Il difensore traccia un bilancio complessivamente soddisfacente dell'annata, pur senza nascondere i momenti di maggiore difficoltà attraversati dal gruppo: «Direi che l'annata è stata più che positiva, nonostante degli alti e dei bassi. Non bisogna mai scordarsi le condizioni con cui è partita questa squadra. A livello personale mi ritengo soddisfatto. Abbiamo attraversato un periodo in cui tutto ci girava storto, subivamo gol all'inizio e non sempre riuscivamo a reagire alle difficoltà. Ma nell'ultimo periodo la situazione è migliorata e penso che ai playoff ci arriviamo come meglio non avremmo potuto».
Prima di pensare ai playoff, però, c'è un ostacolo concreto da superare: l'Aquila Montevarchi, atteso domenica al Lungobisenzio. Gli aretini, guidati da Simone Marmorini, si presentano all'appuntamento forti di una striscia di tredici gare consecutive senza sconfitte. L'ultima battuta d'arresto risale al 18 gennaio — un 0-3 subito contro il Grosseto — da allora la squadra ha collezionato cinque vittorie, l'ultima delle quali nell'ultimo turno, e otto pareggi.
Dati che impongono rispetto, come riconosce lo stesso Polvani: «Ci aspetta una gara non facile. È vero che i nostri avversari non hanno più obiettivi, ma sicuramente verranno a Prato per fare bella figura. Noi però dobbiamo vincere: sarebbe bello poter contare sul fattore campo nei playoff».

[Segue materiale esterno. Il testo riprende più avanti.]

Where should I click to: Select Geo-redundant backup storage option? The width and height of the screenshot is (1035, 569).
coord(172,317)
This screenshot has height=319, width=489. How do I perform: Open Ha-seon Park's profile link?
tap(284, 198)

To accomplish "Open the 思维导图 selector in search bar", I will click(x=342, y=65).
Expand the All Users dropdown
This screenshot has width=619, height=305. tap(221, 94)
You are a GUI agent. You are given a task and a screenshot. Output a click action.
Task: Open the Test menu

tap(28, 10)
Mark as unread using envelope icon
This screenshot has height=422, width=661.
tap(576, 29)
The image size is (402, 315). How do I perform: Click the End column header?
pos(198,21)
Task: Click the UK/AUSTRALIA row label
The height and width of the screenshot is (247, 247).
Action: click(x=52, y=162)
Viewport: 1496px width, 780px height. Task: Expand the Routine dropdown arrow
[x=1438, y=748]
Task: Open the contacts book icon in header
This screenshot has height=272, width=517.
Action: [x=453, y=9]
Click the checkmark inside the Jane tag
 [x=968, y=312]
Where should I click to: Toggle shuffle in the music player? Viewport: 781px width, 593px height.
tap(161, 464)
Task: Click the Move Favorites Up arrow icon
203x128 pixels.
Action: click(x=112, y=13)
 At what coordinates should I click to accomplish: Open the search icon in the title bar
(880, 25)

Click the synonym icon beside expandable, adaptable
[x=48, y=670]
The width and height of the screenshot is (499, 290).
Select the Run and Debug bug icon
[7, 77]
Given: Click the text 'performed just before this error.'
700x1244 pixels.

Guardando alla fase finale della stagione, il difensore non si fa illusioni sulla difficoltà del percorso che attende il Prato. La concorrenza si annuncia agguerrita: «Saranno delle sfide molto combattute. A parte il Siena, ci sono Tau e Seravezza Pozzi, due squadre giovani». Un avvertimento velato ma chiaro: i playoff non lasceranno spazio a cali di concentrazione o sottovalutazioni. La squadra di Dal Canto dovrà farsi trovare al massimo della condizione, a partire già dalla sfida di domenica.